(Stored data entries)
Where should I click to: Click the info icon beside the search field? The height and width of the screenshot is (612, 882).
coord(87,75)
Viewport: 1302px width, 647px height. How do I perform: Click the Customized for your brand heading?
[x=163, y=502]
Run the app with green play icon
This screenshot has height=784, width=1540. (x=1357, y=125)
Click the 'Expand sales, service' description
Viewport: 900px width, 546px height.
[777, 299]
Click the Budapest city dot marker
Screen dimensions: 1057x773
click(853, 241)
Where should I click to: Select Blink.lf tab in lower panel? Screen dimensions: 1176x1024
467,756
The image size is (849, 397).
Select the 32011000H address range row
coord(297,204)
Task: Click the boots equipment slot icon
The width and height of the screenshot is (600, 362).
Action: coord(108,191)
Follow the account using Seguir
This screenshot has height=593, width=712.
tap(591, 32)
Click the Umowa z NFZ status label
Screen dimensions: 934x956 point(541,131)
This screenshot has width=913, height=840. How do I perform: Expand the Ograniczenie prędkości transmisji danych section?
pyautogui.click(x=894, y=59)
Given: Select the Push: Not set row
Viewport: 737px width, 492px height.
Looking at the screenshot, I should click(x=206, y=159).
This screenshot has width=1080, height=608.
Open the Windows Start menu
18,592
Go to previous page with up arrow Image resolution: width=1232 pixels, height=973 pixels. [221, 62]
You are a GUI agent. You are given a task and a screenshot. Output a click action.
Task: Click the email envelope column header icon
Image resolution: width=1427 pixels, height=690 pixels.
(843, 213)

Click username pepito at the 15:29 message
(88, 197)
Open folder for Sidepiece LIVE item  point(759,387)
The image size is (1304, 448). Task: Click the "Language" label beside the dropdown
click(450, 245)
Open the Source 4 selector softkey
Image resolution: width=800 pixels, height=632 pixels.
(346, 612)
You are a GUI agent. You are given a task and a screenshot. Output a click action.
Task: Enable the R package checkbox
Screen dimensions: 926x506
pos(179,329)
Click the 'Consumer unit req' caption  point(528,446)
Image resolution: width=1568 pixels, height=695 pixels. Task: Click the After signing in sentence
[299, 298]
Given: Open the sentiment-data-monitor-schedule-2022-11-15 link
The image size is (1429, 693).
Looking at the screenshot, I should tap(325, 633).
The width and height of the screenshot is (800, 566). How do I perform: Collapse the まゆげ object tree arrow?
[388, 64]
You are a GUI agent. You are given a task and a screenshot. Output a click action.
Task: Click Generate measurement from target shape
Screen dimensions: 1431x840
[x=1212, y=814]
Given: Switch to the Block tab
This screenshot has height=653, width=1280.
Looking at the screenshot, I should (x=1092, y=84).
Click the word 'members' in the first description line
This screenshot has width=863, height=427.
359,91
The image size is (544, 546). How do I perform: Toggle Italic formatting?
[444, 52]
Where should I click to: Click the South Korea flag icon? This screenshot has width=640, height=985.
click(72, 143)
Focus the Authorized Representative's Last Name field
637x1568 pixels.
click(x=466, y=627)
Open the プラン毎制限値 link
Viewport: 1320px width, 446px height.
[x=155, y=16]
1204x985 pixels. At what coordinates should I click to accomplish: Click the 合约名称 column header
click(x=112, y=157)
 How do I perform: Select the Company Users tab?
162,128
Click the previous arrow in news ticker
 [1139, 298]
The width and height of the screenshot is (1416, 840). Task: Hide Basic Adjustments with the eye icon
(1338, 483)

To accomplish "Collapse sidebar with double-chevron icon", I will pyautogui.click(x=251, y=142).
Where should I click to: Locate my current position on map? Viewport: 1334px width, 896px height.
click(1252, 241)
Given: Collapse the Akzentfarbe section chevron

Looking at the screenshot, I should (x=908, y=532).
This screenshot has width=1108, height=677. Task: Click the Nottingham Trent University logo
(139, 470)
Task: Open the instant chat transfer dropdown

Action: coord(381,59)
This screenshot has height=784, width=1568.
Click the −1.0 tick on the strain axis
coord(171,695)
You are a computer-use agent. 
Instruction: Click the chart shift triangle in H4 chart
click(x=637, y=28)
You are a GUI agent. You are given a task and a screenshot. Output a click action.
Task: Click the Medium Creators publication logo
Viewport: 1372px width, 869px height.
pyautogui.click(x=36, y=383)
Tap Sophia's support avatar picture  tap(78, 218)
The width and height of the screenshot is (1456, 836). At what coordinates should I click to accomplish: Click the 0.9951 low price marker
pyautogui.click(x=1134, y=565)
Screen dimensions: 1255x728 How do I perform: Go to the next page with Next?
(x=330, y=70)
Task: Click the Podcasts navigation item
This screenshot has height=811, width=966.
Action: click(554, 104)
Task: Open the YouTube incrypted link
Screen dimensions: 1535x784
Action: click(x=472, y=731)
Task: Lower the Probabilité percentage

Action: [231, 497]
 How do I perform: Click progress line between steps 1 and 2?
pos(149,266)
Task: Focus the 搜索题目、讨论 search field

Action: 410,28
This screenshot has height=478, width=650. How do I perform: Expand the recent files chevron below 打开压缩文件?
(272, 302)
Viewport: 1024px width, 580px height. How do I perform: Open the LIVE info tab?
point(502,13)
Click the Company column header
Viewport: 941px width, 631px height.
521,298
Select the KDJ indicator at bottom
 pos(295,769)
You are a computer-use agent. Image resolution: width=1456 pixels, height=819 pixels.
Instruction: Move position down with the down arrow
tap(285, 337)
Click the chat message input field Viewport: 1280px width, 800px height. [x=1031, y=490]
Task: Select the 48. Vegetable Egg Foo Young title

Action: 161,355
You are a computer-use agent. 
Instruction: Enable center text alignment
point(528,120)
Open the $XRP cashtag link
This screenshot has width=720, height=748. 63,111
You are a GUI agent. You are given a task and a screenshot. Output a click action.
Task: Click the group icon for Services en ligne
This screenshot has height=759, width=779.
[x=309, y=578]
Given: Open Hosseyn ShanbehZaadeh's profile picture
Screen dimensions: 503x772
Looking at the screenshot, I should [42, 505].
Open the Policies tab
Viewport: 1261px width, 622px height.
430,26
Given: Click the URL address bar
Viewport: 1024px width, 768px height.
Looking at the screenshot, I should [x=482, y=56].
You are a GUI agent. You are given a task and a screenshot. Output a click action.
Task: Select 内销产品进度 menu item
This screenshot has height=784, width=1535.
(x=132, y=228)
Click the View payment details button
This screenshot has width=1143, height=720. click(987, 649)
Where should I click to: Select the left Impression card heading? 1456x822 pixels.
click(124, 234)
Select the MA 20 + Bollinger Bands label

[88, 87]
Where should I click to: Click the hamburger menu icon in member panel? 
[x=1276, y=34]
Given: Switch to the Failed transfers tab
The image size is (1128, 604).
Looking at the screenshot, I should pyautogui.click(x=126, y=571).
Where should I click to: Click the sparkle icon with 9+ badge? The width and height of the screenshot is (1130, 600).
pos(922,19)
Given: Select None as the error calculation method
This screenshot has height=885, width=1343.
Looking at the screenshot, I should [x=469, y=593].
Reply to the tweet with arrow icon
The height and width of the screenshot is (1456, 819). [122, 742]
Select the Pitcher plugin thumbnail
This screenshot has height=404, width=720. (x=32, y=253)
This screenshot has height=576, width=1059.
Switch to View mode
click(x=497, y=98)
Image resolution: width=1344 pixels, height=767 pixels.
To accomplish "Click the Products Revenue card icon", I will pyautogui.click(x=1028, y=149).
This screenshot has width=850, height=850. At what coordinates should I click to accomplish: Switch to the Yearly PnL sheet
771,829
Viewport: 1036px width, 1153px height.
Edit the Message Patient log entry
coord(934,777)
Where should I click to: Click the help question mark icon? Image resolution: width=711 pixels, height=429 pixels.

• _Instructions to follow_
In the records above, retype exactly the lines from the one with "Viewport: 1036px width, 1153px height." through the last one.

• _Exercise solution_
Viewport: 1036px width, 1153px height.
Edit the Message Patient log entry
coord(934,777)
Where should I click to: Click the help question mark icon? Image resolution: width=711 pixels, height=429 pixels.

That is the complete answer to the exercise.